### [Written problem]
Change every "Describe the element at coordinates" in the data below to "Name the element at coordinates" and keep all other text the same.

Dataset records
+ + +
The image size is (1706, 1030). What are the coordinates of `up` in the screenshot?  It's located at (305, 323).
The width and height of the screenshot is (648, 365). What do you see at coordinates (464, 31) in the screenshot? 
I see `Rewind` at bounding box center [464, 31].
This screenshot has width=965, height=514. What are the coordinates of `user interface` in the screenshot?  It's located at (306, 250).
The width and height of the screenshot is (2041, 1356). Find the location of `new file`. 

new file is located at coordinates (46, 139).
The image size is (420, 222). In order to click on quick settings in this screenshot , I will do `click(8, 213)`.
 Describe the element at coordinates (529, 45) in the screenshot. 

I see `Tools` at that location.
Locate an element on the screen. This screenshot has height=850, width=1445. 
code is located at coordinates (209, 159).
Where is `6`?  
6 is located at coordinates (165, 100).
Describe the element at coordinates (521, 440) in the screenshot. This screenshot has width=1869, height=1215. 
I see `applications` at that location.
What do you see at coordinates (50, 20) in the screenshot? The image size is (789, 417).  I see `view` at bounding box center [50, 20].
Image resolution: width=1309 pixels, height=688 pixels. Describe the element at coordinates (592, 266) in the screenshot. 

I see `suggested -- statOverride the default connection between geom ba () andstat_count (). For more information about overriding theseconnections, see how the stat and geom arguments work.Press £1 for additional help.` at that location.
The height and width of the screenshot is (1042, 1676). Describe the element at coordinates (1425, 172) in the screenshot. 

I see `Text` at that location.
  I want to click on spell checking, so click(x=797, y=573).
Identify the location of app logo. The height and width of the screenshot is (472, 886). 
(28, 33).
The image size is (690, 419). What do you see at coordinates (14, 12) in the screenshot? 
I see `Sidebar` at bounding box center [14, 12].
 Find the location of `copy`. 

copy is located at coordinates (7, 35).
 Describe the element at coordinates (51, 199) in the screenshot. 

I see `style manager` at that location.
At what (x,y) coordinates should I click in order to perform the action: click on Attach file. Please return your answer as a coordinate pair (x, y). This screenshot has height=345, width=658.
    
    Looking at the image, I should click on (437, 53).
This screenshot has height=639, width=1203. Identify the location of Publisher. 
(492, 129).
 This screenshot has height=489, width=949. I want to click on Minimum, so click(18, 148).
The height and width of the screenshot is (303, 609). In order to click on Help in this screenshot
+ + +
### [Reply]
The image size is (1706, 1030). What are the coordinates of `up` in the screenshot?  It's located at (305, 323).
The width and height of the screenshot is (648, 365). What do you see at coordinates (464, 31) in the screenshot? 
I see `Rewind` at bounding box center [464, 31].
This screenshot has width=965, height=514. What are the coordinates of `user interface` in the screenshot?  It's located at (306, 250).
The width and height of the screenshot is (2041, 1356). Find the location of `new file`. 

new file is located at coordinates (46, 139).
The image size is (420, 222). In order to click on quick settings in this screenshot , I will do `click(8, 213)`.
 Name the element at coordinates (529, 45) in the screenshot. 

I see `Tools` at that location.
Locate an element on the screen. This screenshot has height=850, width=1445. 
code is located at coordinates (209, 159).
Where is `6`?  
6 is located at coordinates (165, 100).
Name the element at coordinates (521, 440) in the screenshot. This screenshot has width=1869, height=1215. 
I see `applications` at that location.
What do you see at coordinates (50, 20) in the screenshot? The image size is (789, 417).  I see `view` at bounding box center [50, 20].
Image resolution: width=1309 pixels, height=688 pixels. Name the element at coordinates (592, 266) in the screenshot. 

I see `suggested -- statOverride the default connection between geom ba () andstat_count (). For more information about overriding theseconnections, see how the stat and geom arguments work.Press £1 for additional help.` at that location.
The height and width of the screenshot is (1042, 1676). Name the element at coordinates (1425, 172) in the screenshot. 

I see `Text` at that location.
  I want to click on spell checking, so click(x=797, y=573).
Identify the location of app logo. The height and width of the screenshot is (472, 886). 
(28, 33).
The image size is (690, 419). What do you see at coordinates (14, 12) in the screenshot? 
I see `Sidebar` at bounding box center [14, 12].
 Find the location of `copy`. 

copy is located at coordinates (7, 35).
 Name the element at coordinates (51, 199) in the screenshot. 

I see `style manager` at that location.
At what (x,y) coordinates should I click in order to perform the action: click on Attach file. Please return your answer as a coordinate pair (x, y). This screenshot has height=345, width=658.
    
    Looking at the image, I should click on (437, 53).
This screenshot has height=639, width=1203. Identify the location of Publisher. 
(492, 129).
 This screenshot has height=489, width=949. I want to click on Minimum, so click(18, 148).
The height and width of the screenshot is (303, 609). In order to click on Help in this screenshot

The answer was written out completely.